Илатонцева опять остановилась. С минуту лодка продолжала плыть вперед. — Через край плеснуло несколько капель.
— Повернем назад, — сказала Волгина старику-лодочнику. — Опасности не было бы, Надина, хоть бы мы плыли до Кронштадта и за Кронштадт. Но я скупа. Пальто, которое на мне, не боится не только брызг, и проливного дождя. Но было бы жаль бархатного, которое на вас. Сколько стоит такое в Париже? — Я думаю, рублей пятьдесят, или меньше? — А мне оно обошлось в семьдесят, и то лишь потому, что я дружна с моею модисткою и ее дочери — миленькие немочки — вешаются мне на шею.
— Мне смешно и стыдно за себя, — сказала Илатонцева. — Я знала, что нет опасности, и нисколько не боялась. Но мне было надобно большое усилие воли, чтобы не дрожать. Мне тем стыднее за свою трусость, что можно было б отстать от нее, катаясь по морю.
— Это не трусость, Надежда Викторовна, — возразил Волгин. — Вы создана для тихой жизни, только. — Вы рассказывали о вашей горничной.
— Но я понимаю, что это вовсе не интересно для вас.
— Нет, это интересно. Не правда ли, голубочка?
Он думал о том, что горничная должна быть девушка опасная. — Ее из Прованса вызвали в Париж быть конторщицею! В Париже мало желающих быть конторщицами. — Очевидно, она уезжала туда быть авантюристкою.

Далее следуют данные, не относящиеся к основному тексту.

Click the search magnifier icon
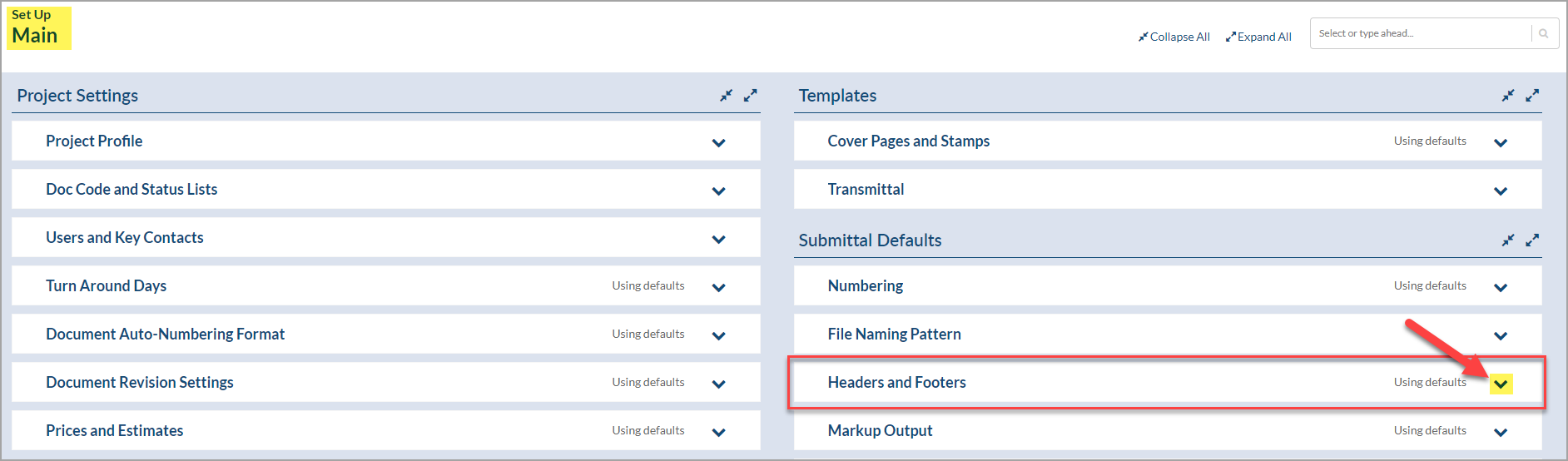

— Вы видите, Надина, он интересуется всем, что близко к вам, — сказала Волгина. — Если бы вы знали, какой он дикарь, вы удивлялись бы, что он разговорился с вами. Вы видите, я так рада этому чуду, что и не мешаюсь в ваш разговор: пусть хоть немножко привыкает говорить с людьми о чем-нибудь, кроме книг и глупостей, которые называются у них общественными делами.

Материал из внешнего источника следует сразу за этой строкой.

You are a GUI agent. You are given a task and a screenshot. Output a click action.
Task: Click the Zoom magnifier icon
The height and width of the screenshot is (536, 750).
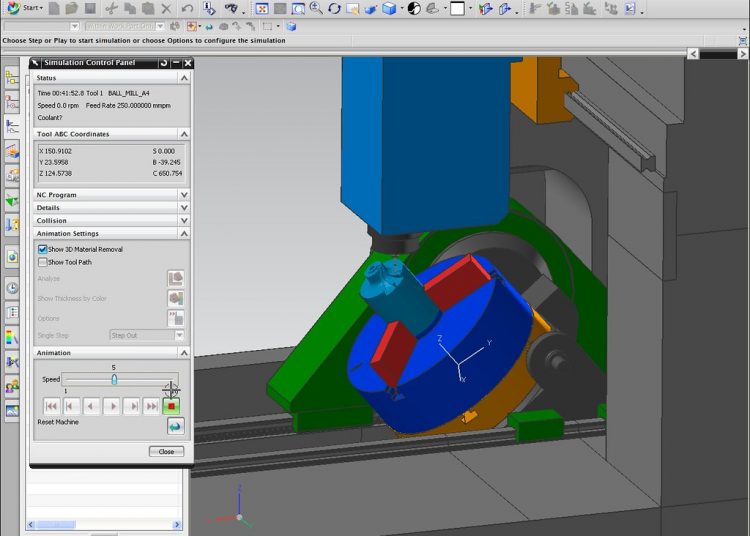(316, 9)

— Почему ж она возвратилась быть вашею горничною? — спросил Волгин. — Ей не повезло счастье в Париже?
Кажется, напротив. Правда, она не хвалилась особенным счастьем в Париже. Но и не жаловалась на неудачи. Вообще она мало говорила о своей парижской жизни. Но когда она вернулась оттуда, она привезла порядочный гардероб, много дорогих вещиц. Мери вернулась, безо всякого сомнения, только потому, что очень любит ее; соскучилась по ней.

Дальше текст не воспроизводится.